Autor: Dmitry Dugarev

Berater für digitale Barrierefreiheit & IT-Compliance

Zuletzt aktualisiert am:

Du hast sicher schon vom Barriere­frei­heits­stärkungs­gesetz (BFSG) gehört, das ab dem 28. Juni 2025 gilt [1]. Es stellt sicher, dass viele digitale Produkte und Dienstleistungen barrierefrei werden. Aber was ist, wenn die Umsetzung Dein Produkt in seinem Kern so verändern würde, dass es nicht mehr wiederzuerkennen ist?

Genau dafür gibt es Ausnahmeregelungen. Neben der "unverhältnismäßigen Belastung" (§ 17) gibt es den § 16 "Grundlegende Veränderung" [1]. Ich zeige Dir hier, was das genau bedeutet, wie Du prüfst, ob das auf Dich zutrifft, und welche Stolperfallen Du unbedingt vermeiden musst.

Was bedeutet "Grundlegende Veränderung"?

Stell Dir vor, Du müsstest Dein Produkt so umbauen, dass es seinen eigentlichen Zweck oder seine Kernidentität – sein "Wesensmerkmal" – verliert.
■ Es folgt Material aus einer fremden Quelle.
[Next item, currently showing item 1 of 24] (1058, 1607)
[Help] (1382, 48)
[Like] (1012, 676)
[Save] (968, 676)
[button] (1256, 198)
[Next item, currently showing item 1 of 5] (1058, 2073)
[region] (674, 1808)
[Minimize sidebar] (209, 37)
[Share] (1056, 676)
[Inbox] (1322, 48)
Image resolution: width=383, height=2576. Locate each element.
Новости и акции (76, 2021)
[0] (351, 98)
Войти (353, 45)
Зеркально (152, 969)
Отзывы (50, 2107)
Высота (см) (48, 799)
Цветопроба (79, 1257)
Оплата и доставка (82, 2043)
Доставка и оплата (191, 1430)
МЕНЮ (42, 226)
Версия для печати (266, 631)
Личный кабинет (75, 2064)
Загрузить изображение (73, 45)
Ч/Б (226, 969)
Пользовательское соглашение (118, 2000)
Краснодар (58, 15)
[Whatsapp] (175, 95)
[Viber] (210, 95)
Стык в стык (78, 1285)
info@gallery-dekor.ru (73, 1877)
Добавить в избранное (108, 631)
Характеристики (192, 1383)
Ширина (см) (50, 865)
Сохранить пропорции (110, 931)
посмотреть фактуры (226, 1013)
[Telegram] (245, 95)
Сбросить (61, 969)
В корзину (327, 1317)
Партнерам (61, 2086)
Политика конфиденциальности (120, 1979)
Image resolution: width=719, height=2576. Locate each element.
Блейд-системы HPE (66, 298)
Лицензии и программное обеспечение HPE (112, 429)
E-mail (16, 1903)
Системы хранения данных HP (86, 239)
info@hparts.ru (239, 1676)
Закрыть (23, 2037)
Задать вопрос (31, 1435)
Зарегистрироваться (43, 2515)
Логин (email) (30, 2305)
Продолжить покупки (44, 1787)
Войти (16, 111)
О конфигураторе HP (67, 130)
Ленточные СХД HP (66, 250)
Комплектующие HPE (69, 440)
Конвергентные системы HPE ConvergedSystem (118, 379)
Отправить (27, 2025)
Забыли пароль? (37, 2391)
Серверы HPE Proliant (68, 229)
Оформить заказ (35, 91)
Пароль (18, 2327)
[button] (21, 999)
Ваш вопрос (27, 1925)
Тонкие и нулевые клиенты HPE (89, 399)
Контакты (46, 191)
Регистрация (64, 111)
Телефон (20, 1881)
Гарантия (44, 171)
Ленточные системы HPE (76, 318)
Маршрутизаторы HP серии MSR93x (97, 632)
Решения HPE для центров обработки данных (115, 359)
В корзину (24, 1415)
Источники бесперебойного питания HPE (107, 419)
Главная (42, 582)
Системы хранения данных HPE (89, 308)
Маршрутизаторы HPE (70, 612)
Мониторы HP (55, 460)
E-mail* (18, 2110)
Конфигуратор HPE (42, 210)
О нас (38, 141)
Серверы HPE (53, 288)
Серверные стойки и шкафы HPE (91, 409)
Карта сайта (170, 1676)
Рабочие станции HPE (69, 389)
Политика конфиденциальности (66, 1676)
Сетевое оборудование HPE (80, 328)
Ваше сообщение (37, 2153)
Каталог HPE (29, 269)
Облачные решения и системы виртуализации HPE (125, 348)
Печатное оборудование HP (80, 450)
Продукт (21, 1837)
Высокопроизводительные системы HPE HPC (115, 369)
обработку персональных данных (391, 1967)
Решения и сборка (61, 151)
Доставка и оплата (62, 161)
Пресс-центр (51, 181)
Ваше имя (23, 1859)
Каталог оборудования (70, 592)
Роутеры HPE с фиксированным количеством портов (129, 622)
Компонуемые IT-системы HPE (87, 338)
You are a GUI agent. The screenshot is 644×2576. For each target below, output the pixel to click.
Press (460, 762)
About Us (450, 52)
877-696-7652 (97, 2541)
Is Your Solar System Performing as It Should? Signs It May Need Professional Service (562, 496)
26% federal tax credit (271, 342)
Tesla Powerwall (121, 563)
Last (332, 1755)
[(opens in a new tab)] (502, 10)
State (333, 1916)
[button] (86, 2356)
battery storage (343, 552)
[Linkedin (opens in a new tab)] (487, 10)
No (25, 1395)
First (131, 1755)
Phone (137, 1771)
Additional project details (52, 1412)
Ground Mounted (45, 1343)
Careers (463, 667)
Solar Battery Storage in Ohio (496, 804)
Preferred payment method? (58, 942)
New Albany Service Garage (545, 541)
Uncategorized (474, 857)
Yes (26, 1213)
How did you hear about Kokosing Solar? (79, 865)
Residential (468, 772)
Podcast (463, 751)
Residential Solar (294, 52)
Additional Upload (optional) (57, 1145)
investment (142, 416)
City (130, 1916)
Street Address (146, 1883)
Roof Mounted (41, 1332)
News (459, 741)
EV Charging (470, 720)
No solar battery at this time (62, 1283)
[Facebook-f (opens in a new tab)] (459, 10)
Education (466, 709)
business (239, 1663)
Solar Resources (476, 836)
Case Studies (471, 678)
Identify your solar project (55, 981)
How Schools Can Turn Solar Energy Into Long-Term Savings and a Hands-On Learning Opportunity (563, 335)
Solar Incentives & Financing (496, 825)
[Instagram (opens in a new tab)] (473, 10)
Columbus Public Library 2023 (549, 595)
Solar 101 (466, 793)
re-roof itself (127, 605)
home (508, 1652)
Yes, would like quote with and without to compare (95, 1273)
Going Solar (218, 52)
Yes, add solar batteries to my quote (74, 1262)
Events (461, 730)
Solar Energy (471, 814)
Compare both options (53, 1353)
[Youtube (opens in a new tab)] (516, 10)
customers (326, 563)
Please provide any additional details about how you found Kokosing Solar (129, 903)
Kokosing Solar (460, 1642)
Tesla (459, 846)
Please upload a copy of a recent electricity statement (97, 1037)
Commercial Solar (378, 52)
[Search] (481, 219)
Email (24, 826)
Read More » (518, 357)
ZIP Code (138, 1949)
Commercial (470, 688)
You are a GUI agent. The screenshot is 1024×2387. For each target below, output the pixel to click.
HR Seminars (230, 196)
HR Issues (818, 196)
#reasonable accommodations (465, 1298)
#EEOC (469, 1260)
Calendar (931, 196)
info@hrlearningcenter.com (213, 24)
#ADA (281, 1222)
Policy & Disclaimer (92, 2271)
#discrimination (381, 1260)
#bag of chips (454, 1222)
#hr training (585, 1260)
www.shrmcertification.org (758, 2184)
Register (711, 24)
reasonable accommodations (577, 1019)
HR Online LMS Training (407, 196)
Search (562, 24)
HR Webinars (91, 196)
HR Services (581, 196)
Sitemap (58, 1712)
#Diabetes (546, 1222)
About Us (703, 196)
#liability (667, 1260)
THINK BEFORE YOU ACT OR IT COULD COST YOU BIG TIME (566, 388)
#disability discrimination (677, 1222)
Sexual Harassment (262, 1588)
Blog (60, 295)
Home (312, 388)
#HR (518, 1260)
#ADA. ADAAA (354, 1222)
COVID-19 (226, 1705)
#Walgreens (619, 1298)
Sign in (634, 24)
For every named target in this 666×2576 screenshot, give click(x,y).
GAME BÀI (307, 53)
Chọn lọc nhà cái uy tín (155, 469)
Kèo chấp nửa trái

Genau hier setzt § 16 des BFSG [1] an:

Die Barrierefreiheitsanforderungen der nach § 3 Absatz 2 zu erlassenden Rechtsverordnung gelten nur insoweit, als deren Einhaltung keine wesentliche Änderung eines Produkts oder einer Dienstleistung erfordert, die zu einer grundlegenden Veränderung der Wesensmerkmale des Produkts oder der Dienstleistung führt. Der betreffende Wirtschaftsakteur nimmt eine Beurteilung vor, ob die Einhaltung... eine grundlegende Veränderung... mit sich bringen würde.

Wichtig ist auch hier das Wort "insoweit". Das ist kein Freifahrtschein. Selbst wenn Du ein Produkt hast, das unter die Ausnahme fällt (z.B. eine rein mechanische Uhr), muss Deine Website, über die Du sie verkaufst, trotzdem barrierefrei sein.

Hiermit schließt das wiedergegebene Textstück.